Ted Vizard

Personal information
- Full name: Edward Vizard
- Date of birth: 7 June 1889
- Place of birth: Cogan, Penarth, Wales
- Date of death: 25 December 1973 (aged 84)
- Place of death: Wolverhampton, England
- Height: 5 ft 9+1⁄4 in (1.76 m)
- Position: Outside left

Senior career*
- Years: Team / Apps / (Gls)
- 1909–10: Barry District / 24 / (6)
- 1910–1931: Bolton Wanderers / 467 / (64)
- Total:  / 491 / (70)

International career
- 1911–1926: Wales / 22 / (1)

Managerial career
- 1933–1939: Swindon Town
- 1939–1944: Queens Park Rangers
- 1944–1948: Wolverhampton Wanderers

= Ted Vizard =

Welsh footballer and manager (1889–1973)

Edward Vizard (7 June 1889
– 25 December 1973) was a Welsh international footballer who became a manager. He spent almost all his playing career at Bolton Wanderers.

==Playing career==
Born in Charlotte Street in Cogan, Wales, to parents from originally from Wiltshire in England, Vizard joined Bolton Wanderers in September 1910 from Barry, making his debut later that year. From here, he never looked back making the outside left position his own for the next 18 seasons. In total, he made 512 appearances for the Trotters scoring 70 goals.

During his time at Bolton, he appeared in the 1923 and 1926 FA Cup Finals, winning both.

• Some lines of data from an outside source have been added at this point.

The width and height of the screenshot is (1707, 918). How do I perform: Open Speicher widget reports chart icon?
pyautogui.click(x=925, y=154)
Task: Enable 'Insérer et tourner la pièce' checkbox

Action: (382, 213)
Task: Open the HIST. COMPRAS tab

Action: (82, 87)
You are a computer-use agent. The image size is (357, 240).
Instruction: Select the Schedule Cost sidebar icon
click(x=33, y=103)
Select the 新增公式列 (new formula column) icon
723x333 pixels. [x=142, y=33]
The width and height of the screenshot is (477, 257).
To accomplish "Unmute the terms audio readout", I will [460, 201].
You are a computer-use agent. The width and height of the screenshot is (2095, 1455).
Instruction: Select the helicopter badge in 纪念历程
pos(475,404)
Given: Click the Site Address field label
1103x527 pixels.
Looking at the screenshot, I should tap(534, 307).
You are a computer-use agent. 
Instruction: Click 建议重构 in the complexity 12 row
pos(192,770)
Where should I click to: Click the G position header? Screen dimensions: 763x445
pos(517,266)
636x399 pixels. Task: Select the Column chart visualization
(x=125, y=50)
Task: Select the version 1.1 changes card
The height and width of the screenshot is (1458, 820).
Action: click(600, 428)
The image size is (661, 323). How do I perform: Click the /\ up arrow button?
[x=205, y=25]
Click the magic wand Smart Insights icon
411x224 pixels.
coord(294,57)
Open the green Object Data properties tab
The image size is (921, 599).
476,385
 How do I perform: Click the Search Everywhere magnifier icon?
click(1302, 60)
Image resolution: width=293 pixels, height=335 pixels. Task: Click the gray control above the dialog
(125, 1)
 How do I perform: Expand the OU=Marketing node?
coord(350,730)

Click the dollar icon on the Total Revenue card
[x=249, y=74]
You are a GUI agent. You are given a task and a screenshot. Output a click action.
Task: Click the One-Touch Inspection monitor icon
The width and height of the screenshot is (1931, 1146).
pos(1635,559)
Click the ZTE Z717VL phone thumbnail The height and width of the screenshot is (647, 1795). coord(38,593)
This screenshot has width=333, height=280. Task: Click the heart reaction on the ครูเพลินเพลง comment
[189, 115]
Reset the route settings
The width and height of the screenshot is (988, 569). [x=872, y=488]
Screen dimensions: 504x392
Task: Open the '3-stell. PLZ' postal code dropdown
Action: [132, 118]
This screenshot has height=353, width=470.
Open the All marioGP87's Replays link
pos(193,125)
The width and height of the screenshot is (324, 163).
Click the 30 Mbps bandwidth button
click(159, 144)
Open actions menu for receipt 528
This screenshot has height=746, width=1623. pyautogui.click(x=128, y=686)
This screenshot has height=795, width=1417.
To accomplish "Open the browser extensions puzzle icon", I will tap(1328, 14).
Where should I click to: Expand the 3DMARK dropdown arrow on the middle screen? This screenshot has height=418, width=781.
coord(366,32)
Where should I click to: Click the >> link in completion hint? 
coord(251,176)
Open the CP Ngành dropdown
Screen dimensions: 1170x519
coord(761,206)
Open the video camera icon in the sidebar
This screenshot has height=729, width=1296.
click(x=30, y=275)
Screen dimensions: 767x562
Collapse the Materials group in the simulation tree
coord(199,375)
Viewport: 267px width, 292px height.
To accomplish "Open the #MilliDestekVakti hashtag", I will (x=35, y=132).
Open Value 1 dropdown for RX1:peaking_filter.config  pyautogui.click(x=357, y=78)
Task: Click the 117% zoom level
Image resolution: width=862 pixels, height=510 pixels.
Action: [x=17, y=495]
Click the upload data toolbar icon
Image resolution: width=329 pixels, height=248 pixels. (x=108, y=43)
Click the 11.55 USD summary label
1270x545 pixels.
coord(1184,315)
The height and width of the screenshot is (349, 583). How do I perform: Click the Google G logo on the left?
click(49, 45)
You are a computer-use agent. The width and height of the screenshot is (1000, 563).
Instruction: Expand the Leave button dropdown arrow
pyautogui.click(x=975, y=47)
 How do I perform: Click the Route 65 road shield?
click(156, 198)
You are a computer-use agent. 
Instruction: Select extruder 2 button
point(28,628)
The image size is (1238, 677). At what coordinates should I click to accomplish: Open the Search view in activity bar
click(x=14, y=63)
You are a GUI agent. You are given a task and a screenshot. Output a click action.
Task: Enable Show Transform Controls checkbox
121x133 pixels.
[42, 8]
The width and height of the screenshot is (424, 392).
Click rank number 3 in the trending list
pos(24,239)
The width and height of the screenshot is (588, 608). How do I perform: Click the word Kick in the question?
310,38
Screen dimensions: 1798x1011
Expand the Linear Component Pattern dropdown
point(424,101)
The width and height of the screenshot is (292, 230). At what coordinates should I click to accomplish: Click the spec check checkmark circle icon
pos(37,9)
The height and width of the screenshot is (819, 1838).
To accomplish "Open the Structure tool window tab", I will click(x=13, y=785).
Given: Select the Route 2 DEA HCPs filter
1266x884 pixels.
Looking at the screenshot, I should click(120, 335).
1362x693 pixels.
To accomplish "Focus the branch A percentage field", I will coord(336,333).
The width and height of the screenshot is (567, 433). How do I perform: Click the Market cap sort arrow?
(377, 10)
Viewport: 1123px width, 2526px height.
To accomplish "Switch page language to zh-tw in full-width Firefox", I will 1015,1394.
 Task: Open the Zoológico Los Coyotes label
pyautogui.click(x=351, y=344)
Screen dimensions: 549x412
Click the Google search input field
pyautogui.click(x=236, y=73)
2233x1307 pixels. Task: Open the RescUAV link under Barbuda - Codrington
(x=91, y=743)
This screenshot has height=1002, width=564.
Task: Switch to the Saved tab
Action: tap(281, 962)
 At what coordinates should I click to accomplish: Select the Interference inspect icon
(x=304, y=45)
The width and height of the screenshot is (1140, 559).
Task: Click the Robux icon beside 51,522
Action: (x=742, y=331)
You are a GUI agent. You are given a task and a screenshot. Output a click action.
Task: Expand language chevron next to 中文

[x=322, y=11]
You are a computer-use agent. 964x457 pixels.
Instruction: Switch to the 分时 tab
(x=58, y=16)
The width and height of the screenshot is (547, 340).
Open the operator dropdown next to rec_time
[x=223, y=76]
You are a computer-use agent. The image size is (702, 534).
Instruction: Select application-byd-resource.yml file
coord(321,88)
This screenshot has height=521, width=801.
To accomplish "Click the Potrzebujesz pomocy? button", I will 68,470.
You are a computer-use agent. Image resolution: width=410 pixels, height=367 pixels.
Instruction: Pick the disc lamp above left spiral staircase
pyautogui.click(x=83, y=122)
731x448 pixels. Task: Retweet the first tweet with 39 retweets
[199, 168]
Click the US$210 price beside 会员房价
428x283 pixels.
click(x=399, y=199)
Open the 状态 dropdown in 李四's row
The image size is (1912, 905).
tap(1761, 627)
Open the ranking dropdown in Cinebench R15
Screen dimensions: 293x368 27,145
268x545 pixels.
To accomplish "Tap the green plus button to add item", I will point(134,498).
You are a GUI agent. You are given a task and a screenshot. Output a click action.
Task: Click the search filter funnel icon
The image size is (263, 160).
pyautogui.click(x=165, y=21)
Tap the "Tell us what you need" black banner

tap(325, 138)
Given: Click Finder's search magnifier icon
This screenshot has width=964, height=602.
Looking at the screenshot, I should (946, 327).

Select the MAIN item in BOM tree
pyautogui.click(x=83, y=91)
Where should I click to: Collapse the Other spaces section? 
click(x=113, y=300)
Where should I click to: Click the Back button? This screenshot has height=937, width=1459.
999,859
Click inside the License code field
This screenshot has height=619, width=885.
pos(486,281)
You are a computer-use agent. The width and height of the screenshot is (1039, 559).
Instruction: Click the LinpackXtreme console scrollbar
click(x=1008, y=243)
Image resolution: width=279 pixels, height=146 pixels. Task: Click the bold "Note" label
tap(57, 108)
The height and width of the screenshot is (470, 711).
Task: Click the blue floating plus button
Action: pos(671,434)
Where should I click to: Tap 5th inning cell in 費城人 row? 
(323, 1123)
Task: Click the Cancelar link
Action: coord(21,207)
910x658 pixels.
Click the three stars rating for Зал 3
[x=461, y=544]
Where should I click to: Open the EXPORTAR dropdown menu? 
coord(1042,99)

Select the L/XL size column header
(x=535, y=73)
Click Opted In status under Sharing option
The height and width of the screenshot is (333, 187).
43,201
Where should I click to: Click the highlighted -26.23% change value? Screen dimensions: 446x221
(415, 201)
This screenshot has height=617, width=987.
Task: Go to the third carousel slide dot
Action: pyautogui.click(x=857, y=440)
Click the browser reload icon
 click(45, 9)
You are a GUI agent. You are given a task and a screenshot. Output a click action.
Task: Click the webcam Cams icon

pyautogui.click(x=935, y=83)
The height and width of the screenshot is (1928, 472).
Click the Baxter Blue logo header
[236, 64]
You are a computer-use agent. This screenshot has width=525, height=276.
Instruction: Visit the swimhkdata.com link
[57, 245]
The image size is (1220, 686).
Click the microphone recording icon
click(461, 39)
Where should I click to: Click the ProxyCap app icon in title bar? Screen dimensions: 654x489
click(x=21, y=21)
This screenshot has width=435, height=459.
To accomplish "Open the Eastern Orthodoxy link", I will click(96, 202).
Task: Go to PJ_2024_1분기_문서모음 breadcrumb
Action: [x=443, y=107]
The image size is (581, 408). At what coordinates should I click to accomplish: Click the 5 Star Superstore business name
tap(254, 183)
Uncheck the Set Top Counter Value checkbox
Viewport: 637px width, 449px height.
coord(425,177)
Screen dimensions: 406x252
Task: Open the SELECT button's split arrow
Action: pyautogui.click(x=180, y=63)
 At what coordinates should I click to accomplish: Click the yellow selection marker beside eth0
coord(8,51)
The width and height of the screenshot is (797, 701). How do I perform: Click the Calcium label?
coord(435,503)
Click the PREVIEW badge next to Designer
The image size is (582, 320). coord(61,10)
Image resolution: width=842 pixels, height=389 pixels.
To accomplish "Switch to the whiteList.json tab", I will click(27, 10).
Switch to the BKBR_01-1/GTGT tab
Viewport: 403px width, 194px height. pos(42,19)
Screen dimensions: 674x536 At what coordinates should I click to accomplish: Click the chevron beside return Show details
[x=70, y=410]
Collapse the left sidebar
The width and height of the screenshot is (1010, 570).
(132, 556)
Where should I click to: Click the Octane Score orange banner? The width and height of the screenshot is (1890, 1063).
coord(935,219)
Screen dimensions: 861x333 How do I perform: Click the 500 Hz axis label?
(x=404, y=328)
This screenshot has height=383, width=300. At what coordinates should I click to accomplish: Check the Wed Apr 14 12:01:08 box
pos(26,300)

He remained in the team until retiring in 1931 aged 41, becoming the oldest player to play for the club (a record only broken in 1995 by Peter Shilton).

Vizard also won 22 international caps for Wales, scoring one goal, the winner in a 2-1 win against England in 1924 when he pounced on a rebound after England goalkeeper Ronnie Sewell saved a Jack Nicholls shot. Vizard also captained his country - against England in 1914 at Ninian Park and against Scotland in 1921 at Pittodrie.

==Managerial career==

===Swindon Town===
In April 1933 Vizard gave up his position as coach of the 'A' team with Bolton Wanderers in order to become the manager of Swindon Town, a position he held until 1939.

===QPR===
After the 1938–39 season, Vizard left the club to take the reins at Queens Park Rangers, succeeding Billy Birrell. Due to the outbreak of World War II causing the suspension of league football, he never had the chance to manage them in a competitive game. Despite this they were relatively successful in wartime football and in 1944 he replaced Major Frank Buckley as manager of Wolverhampton Wanderers.

===Wolves===
He was appointed Wolves manager in April 1944, and despite taking them to third place in the First Division in the first peacetime season in 1946/47, he was replaced by Stan Cullis in the summer of 1948.

==National service==
In the summer of 1915, the FA banned the payment of professional players due to World War One, leaving players with the choice of joining the army or finding new civilian jobs. Ted found work in the munitions industry and enlisted but did not get formally called up until early 1916, along with his partner on the Bolton wing, England international Joe Smith.

==Personal life==
Whilst on leave from the Army, Ted married Annie Clara Singleton, better known as Clarice, on New Year's Day 1918. Afterwards, Ted played for Bolton against Bury FC and was appointed captain for the day in honour of his marriage.

Clarice worked as a telephonist in an exchange and had a keen interest in football herself before he met Ted and she later coached a Bolton ladies team which was sometimes called Mrs Vizard‘s XI. Clarice was in charge when Dick Kerr's Ladies were beaten for the first time in 1918.